**Exercise data**:
====================

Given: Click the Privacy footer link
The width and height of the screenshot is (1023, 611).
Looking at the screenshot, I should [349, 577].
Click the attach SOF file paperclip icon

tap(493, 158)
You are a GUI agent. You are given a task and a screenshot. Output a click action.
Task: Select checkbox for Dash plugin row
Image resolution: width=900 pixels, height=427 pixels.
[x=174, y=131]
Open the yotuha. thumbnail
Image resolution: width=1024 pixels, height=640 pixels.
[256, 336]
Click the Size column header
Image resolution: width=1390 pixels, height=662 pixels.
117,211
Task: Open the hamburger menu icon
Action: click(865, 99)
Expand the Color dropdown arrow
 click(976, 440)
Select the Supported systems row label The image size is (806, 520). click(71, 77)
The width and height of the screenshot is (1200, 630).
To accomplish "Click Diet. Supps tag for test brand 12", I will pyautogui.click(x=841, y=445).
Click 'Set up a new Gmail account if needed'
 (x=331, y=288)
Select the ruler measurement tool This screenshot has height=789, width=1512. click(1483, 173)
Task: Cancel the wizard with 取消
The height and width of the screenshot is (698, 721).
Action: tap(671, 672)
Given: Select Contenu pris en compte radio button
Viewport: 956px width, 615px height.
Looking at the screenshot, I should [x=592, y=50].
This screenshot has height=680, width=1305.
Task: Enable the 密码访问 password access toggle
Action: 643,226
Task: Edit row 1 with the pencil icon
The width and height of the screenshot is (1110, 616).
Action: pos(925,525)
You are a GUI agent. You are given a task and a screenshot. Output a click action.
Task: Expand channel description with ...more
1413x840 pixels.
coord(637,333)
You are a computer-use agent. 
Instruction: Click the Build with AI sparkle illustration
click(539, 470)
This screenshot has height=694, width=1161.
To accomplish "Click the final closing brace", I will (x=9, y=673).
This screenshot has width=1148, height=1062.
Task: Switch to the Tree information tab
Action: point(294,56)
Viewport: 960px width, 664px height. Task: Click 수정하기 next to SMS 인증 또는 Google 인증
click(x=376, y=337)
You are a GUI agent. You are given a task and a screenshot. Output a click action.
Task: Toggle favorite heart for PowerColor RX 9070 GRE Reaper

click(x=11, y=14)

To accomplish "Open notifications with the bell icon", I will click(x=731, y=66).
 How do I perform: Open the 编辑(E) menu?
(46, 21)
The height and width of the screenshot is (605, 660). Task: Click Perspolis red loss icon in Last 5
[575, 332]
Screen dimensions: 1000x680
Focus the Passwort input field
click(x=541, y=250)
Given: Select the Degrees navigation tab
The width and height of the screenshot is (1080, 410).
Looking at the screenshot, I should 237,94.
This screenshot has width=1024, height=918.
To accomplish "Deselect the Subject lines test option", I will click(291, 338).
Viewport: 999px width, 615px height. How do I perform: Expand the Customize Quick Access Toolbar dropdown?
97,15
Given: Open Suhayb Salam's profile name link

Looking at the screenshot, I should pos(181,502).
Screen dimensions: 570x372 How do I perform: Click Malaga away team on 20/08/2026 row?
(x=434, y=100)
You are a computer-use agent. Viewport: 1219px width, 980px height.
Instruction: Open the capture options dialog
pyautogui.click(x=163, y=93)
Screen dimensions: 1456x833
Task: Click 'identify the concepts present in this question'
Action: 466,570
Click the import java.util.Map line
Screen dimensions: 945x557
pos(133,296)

====================

**Work instructions**:
Copy word for word the stretch of entries above from the line that has "Image resolution: width=900" through the line that has "Open the yotuha. thumbnail", both ends included, and nothing outside it.

**Problem solution**:
Image resolution: width=900 pixels, height=427 pixels.
[x=174, y=131]
Open the yotuha. thumbnail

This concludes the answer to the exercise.